§ **Passage**:
Speaking at the Africa Capital Forum—held on the sidelines of President Bola Ahmed Tinubu’s state visit to the United Kingdom—Cardoso painted a picture of a Nigerian economy transitioning from a period of emergency stabilization to one of sustained investment.

A Fortress Against Volatility

The Governor’s address focused heavily on the “de-risking” of the Nigerian financial system. By emphasizing a shift toward a predictable policy framework, Cardoso aimed to reassure international stakeholders that the days of opaque, discretionary decision-making are ending.

“We are reviewing our policies with a view to developing meaningful policies and establishing a predictable policy framework to minimise discretion,” Cardoso stated, noting that consistency is the primary tool for reducing investor uncertainty.

The Governor highlighted several critical milestones achieved under the current administration’s reform agenda:

Banking Recapitalization: The CBN reported that over 30 banks have already met new capital requirements.

Notably, 28% of the newly raised funds originated from foreign investors—a metric Cardoso cited as a clear vote of international confidence.

FX Transparency: A new foreign exchange manual has been deployed, stripping away previous restrictions to boost liquidity and simplify operations for multinational businesses.

Remittance Surge: Increased diaspora remittances have bolstered foreign exchange reserves, providing a crucial buffer against external shocks.

Fiscal-Monetary Synergy: In a departure from previous friction, Cardoso noted that the inclusion of fiscal authorities on the CBN Board and the Monetary Policy Committee (MPC) has synchronized the nation’s broader economic strategy.

The Digital Frontier: “Vision for Nigeria”

Looking ahead, the Governor announced the completion of a new Payments System Vision. This initiative aims to cement Nigeria’s status as the continental leader in digital payments and cross-border transactions, specifically targeting the removal of regulatory hurdles for the nation’s burgeoning fintech sector.

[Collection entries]
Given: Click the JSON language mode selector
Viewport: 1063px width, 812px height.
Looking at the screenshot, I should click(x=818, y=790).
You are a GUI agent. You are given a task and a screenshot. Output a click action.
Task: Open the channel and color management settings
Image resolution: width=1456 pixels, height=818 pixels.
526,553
...
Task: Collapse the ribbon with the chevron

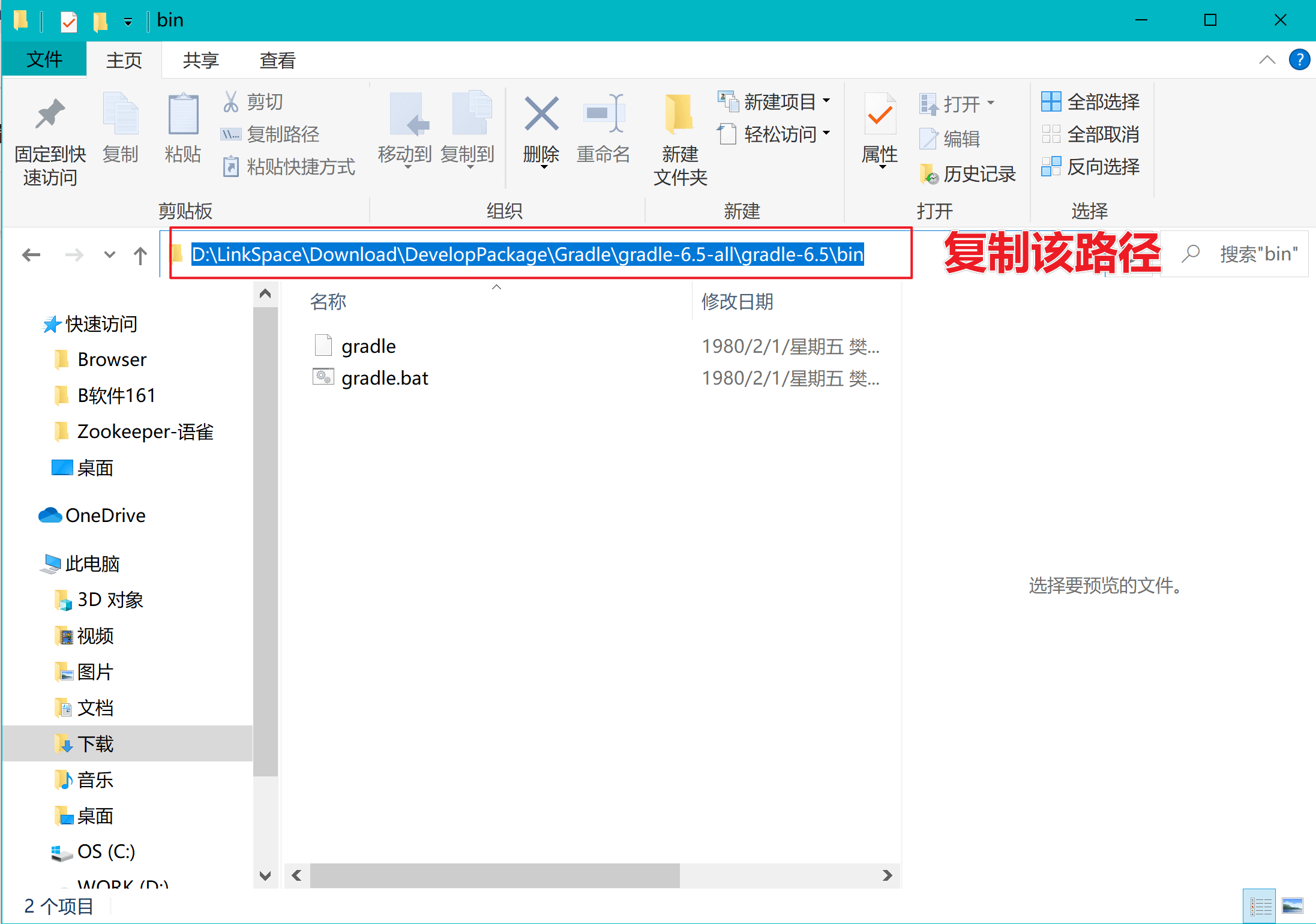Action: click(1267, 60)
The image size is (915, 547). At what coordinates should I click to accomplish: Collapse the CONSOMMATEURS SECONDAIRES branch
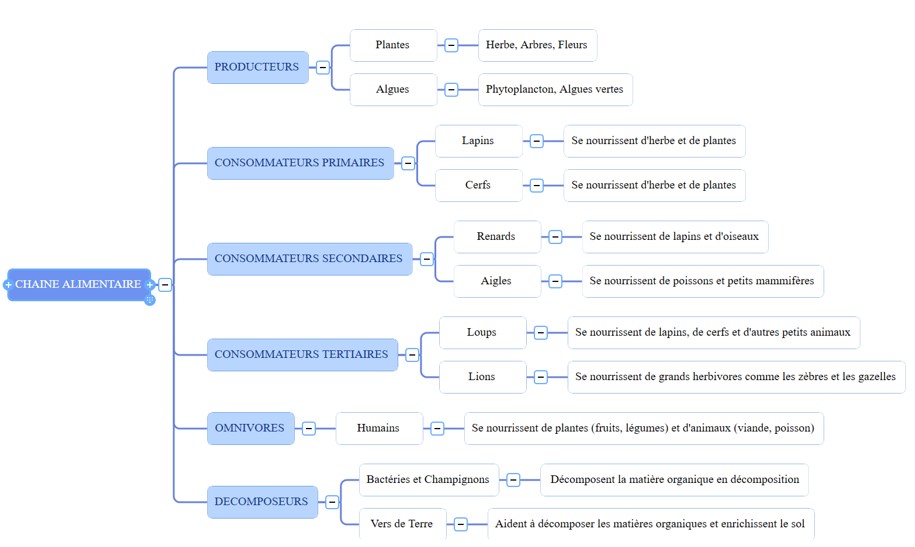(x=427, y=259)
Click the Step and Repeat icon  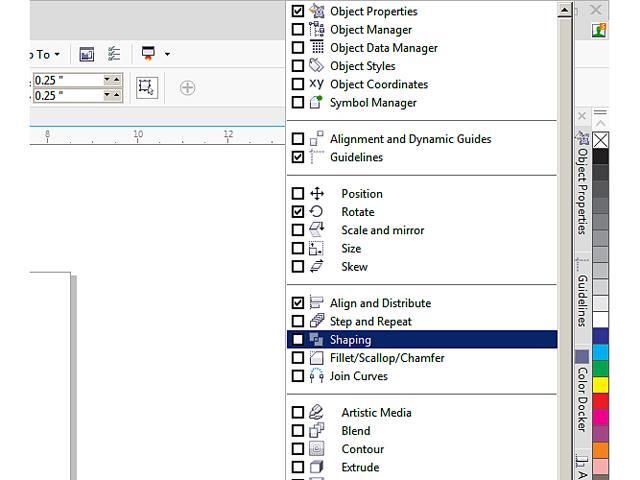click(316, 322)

§ **Task list**:
a) Give the labels of the milestones that the passage on the Central Bank of Nigeria Governor's address lists under the current reform agenda.
b) Count the lines of the records that contain the word "Collapse", and give only the number.
The records are unrelated to the passage.

§ **Responses by task**:
a) Banking Recapitalization, FX Transparency, Remittance Surge, Fiscal-Monetary Synergy

b) 2